— Exercise task —
Copy out word for word the rows between the line containing "Viewport: 720px width, 540px" and the line containing "click(129, 103)", inclusive.

# Data for this exercise start

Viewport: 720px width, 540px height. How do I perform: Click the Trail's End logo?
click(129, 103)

# Data for this exercise end
# Data for this exercise start

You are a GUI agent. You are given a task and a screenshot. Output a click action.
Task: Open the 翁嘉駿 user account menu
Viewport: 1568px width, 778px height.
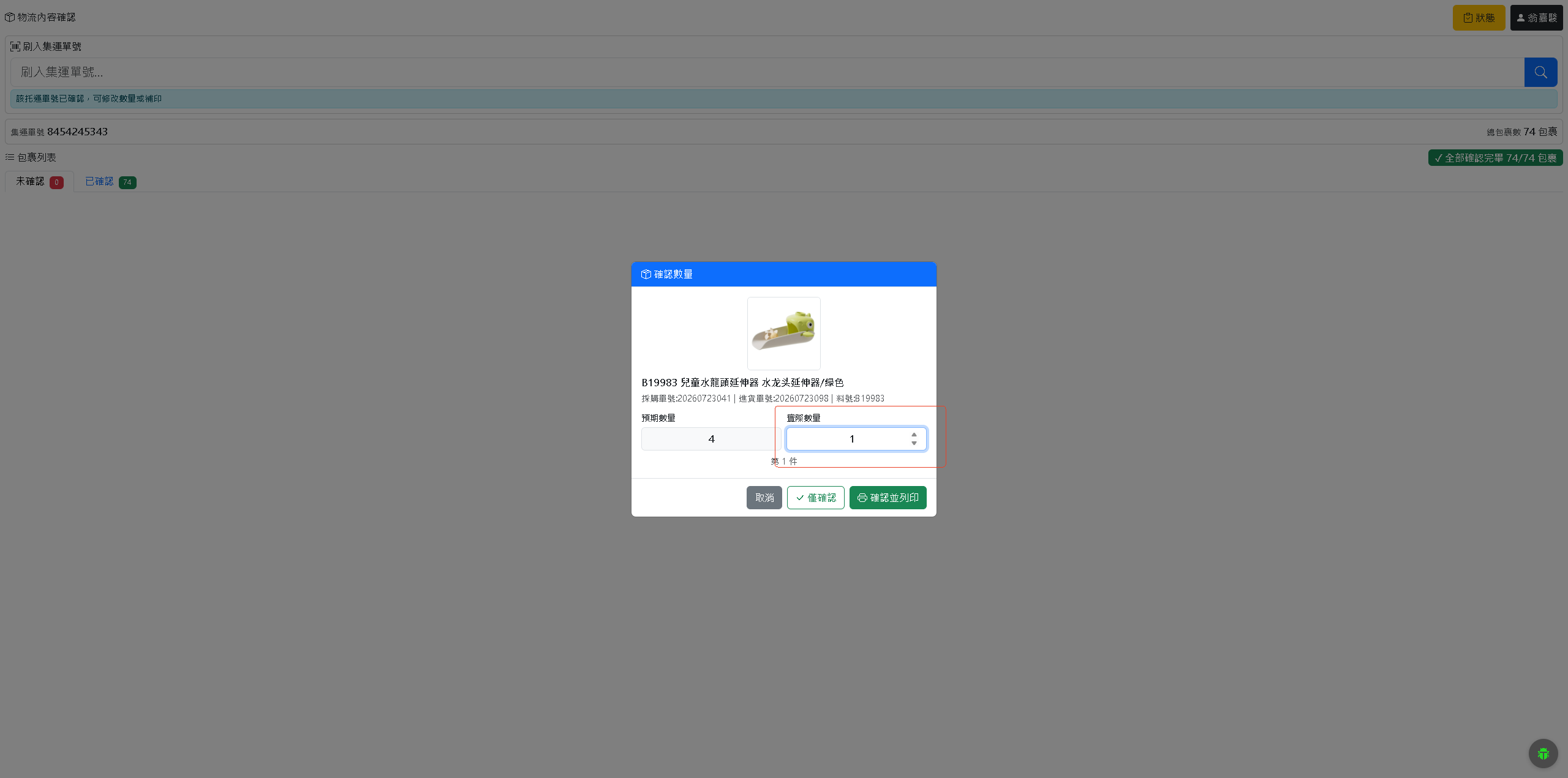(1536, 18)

# Data for this exercise end

— Task output —
Viewport: 720px width, 540px height. How do I perform: Click the Trail's End logo?
click(129, 103)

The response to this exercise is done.